Start of INPUT
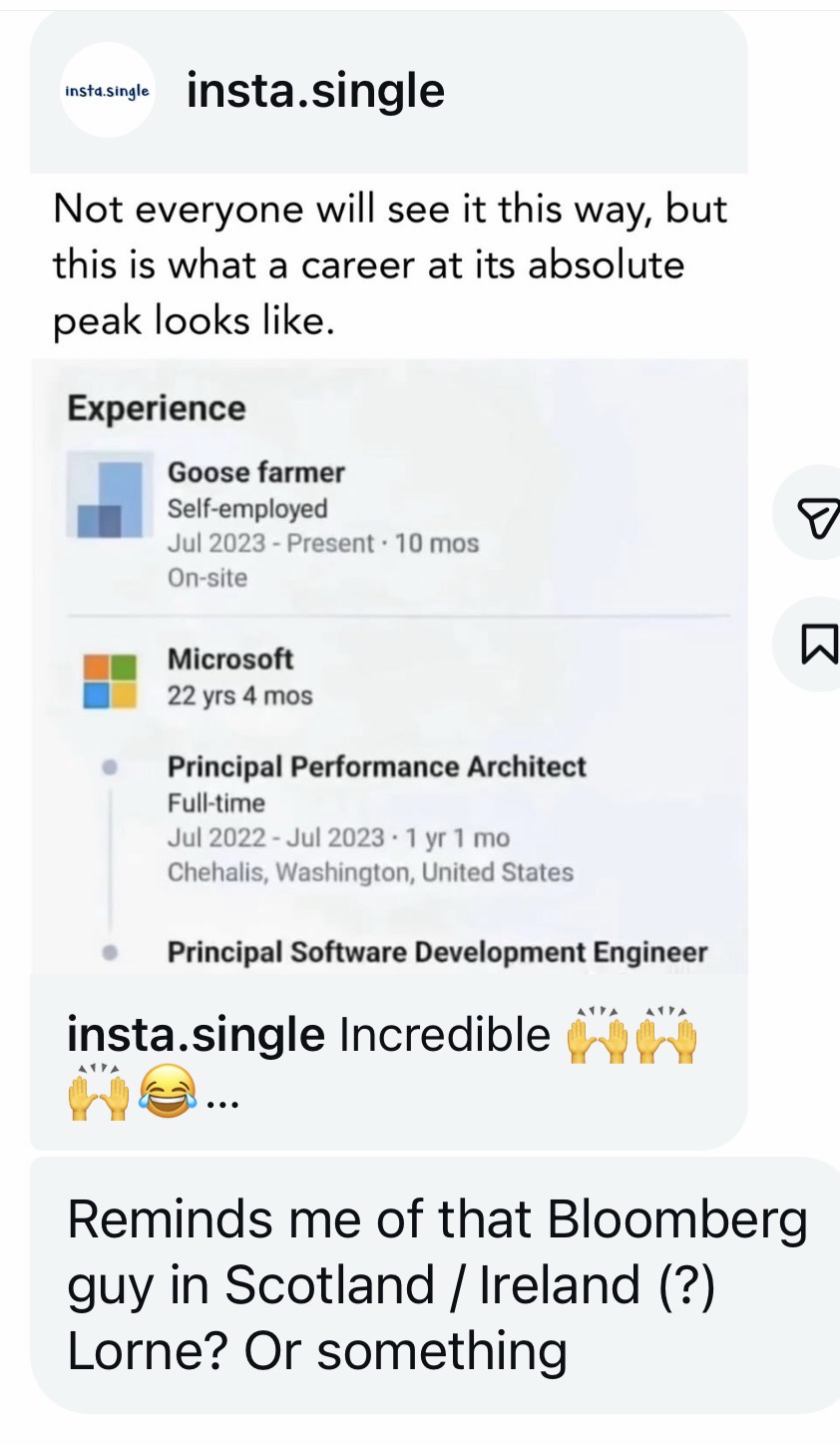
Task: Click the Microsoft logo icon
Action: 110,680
End of INPUT
Start of INPUT
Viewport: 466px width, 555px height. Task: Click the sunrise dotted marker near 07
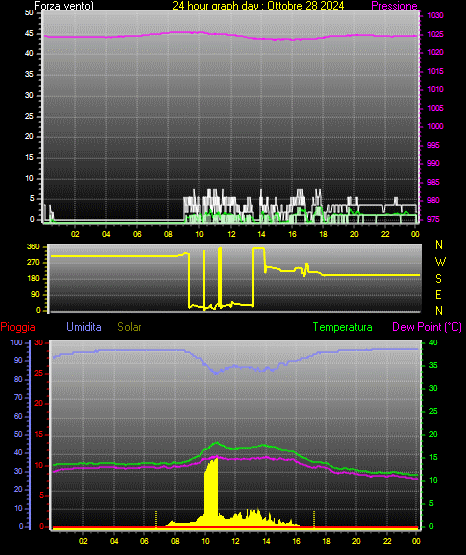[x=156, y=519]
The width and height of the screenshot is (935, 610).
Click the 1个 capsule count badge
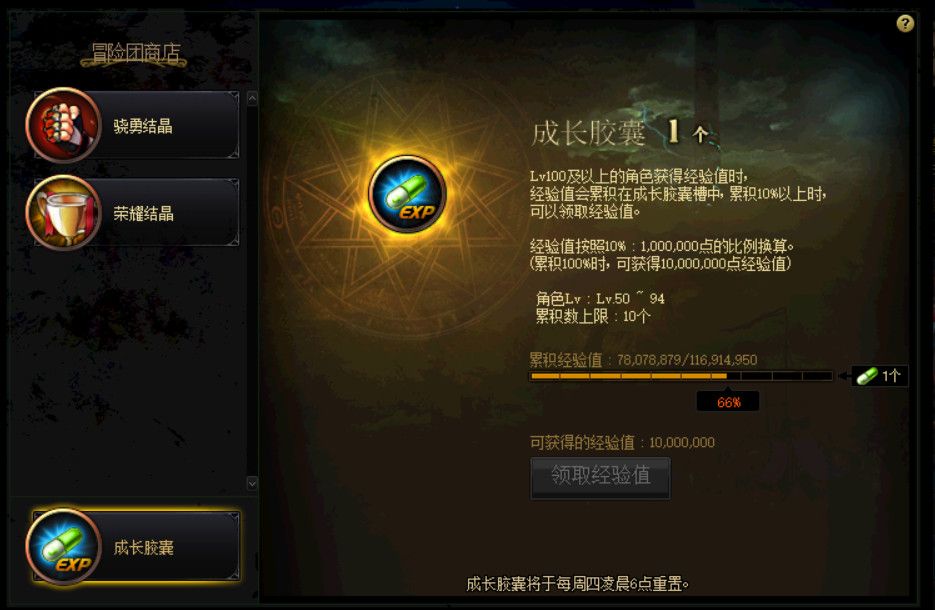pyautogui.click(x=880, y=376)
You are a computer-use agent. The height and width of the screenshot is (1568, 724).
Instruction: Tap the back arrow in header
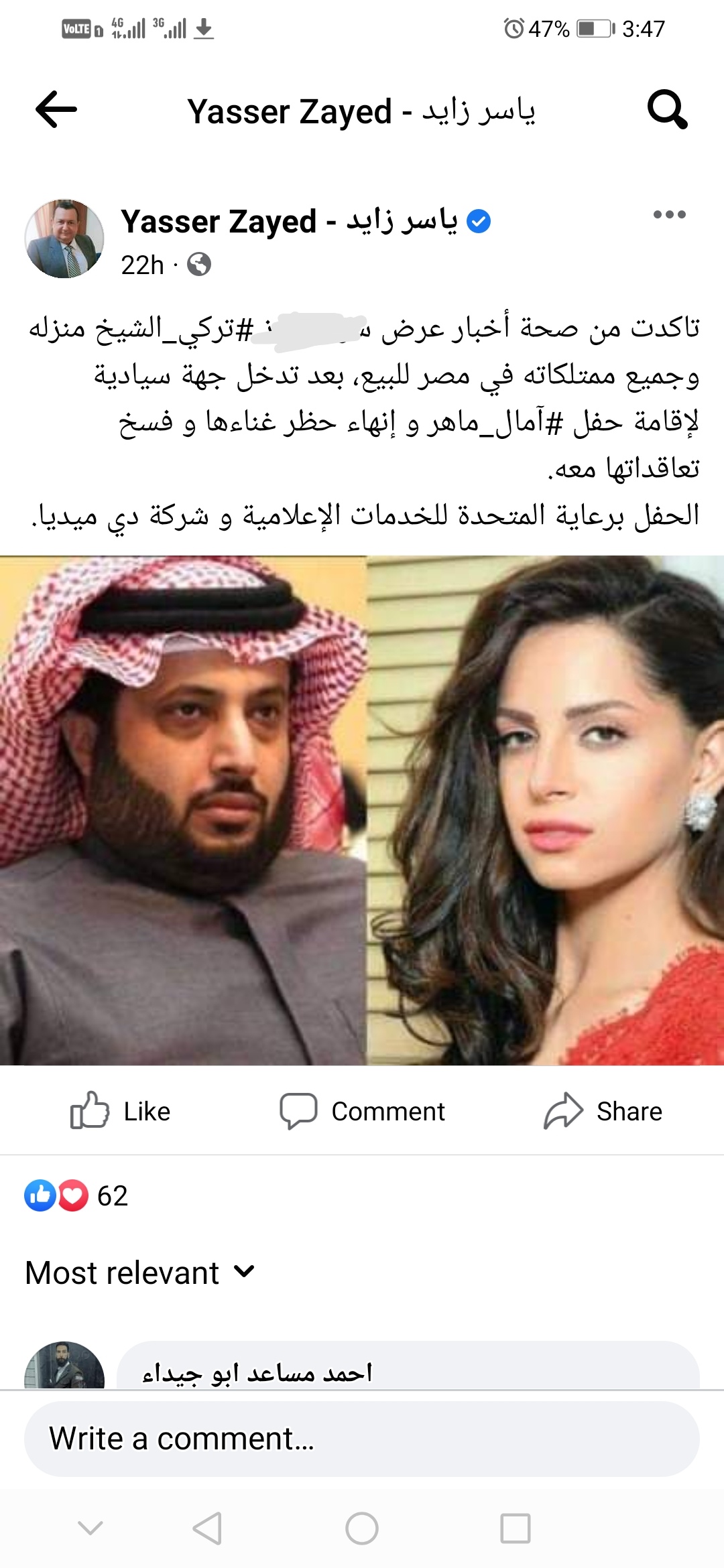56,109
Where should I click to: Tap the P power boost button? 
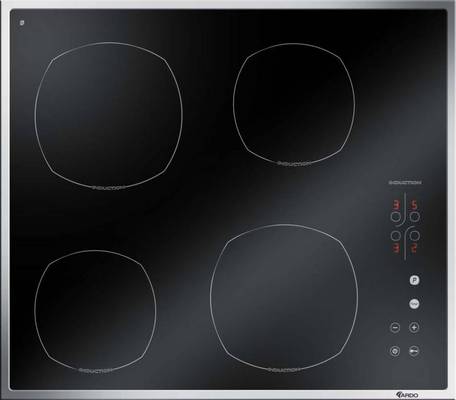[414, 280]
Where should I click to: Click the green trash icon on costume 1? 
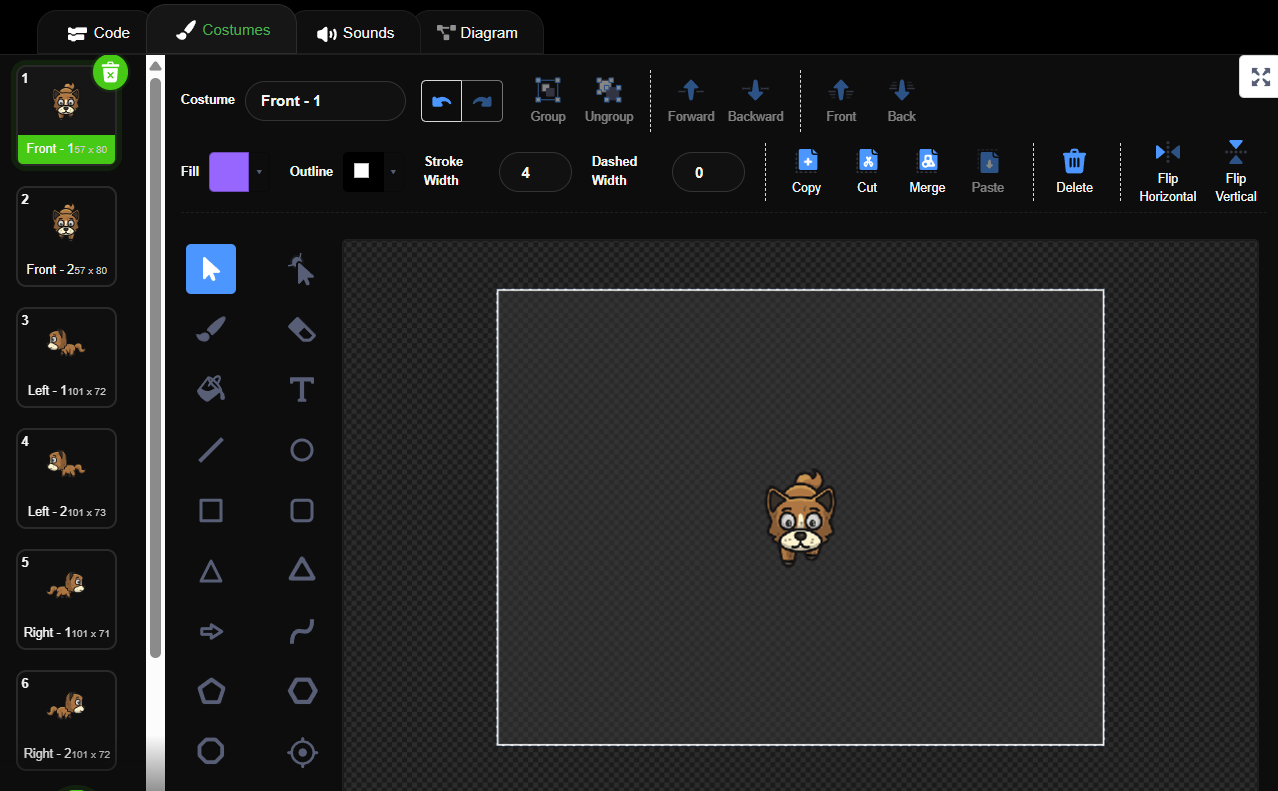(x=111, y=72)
End of INPUT
* WHAT IS BEING ASKED: Find the word "screenshot" in the entries, and copy every line it shows up in.

* ANSWER SPACE:
The width and height of the screenshot is (935, 610).
You are a computer-use agent. The height and width of the screenshot is (1568, 724).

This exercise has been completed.